Ahora, cuando hablaban, por breve y banal que fuese la charla, siempre encontraba la oportunidad de mencionar esos absurdos que le bullían en la cabeza. Parecía un crío emperrado en un capricho estúpido ¿Pero qué le ocurría? Era como si detrás de toda esa fachada de hombre responsable no hubiese otra cosa que un niño desvalido que no pudo superar el trauma de darse de bruces con un muerto; como si una parte de él hubiese conservado intacto ese niño, al abrigo de las experiencias que nos hacen madurar, y ahora la muerte de aquellas personas lo hubiese sacado a flote. Tendría que armarse de paciencia, darle un poco más de tiempo para que asimilara que estaba equivocado con respecto a esa teoría suya tan estrafalaria. Quizá pronto cambiase su actitud.

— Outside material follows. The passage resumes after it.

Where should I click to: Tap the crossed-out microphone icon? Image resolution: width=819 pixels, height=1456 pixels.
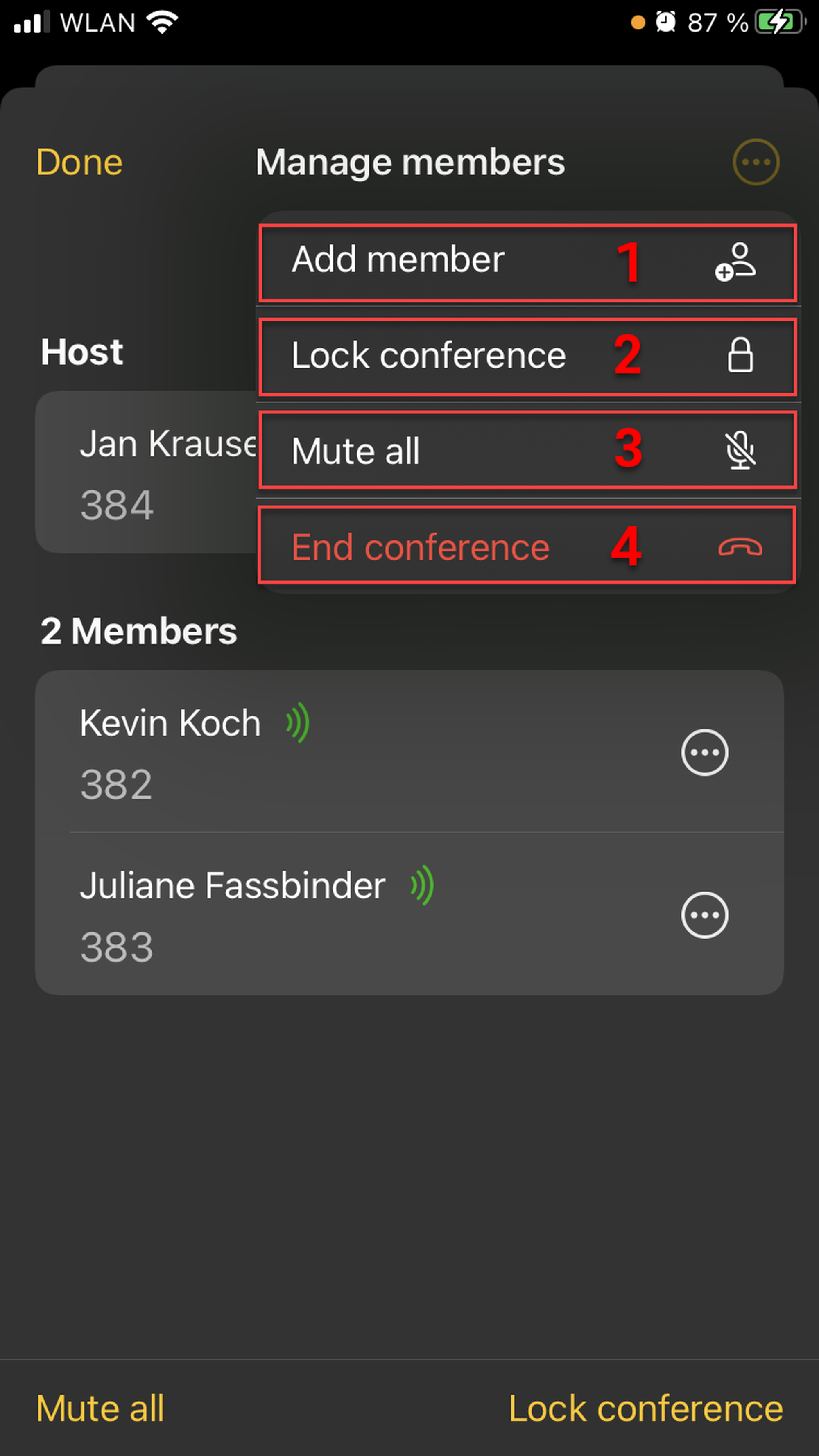[740, 451]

En cuanto viese desbaratada su hipótesis, se lo diría, le diría que dejase de una vez por todas de ser ese niño absorto en fantasmas imaginarios, porque ya era hora de desviar la vista de las sombras huecas e inofensivas y centrarse en la realidad. Le preocupaba que la obsesión de su marido se convirtiese en el núcleo de sus vidas, desplazando a la periferia todo lo demás, que erosionase lo que habían edificado con tanta dedicación en los últimos catorce años. Sí, decidió que eso le preocupaba y mucho: era lo que la mantenía de constante mal humor en las seis últimas semanas. ¿Se habría tomado tan a pecho lo de esos niños si sus circunstancias personales hubiesen sido otras? Ahora, al pensarlo, veía cómo estaba influyéndole lo que había estallado en medio de los dos. Y eso la hería más. No iba con su forma de ser dejarse zarandear por esa clase de vaivenes, permitir que le dictasen el tono de sus palabras, que planeasen sus impulsos por ella. Pese a todo, tenía confianza en que las aguas volviesen rápidamente a su cauce. Pero con él nunca se sabía. A ratos parecía burlarse de ella, decir cosas sólo para irritarla. Con Antonio, nada era fácil. A estas alturas dudaba de si le prestaría atención en algo tan simple como ese sinsentido cruel del que amablemente quería alejarla Pili...
—Gracias, Pili —dijo Marta sin poder apartar de su mente la imagen del más pequeño revolviendo entre los casquijos del descampado.
—¿Gracias por qué?
Marta hurgó a tientas en su cartera de mano. Y, entretanto, se levantó, mientras volvían a golpear la puerta, esta vez más tímidamente.
Por fin dio con lo que buscaba. Echó una ojeada a la tarjeta y se la ofreció a Pili. Pili lo valoraría: le encantaban esos actos culturales.
Había uno en Úbeda, el sábado siguiente; una exposición y un ciclo de conferencias sobre «La pintura en el Barroco». A la conclusión, servirían un aperitivo. Les habían invitado, pero Antonio nunca asistía a actos culturales y a ella, francamente, no le apetecía esta vez acudir sola.
—Por todo —dijo Marta al despedirse.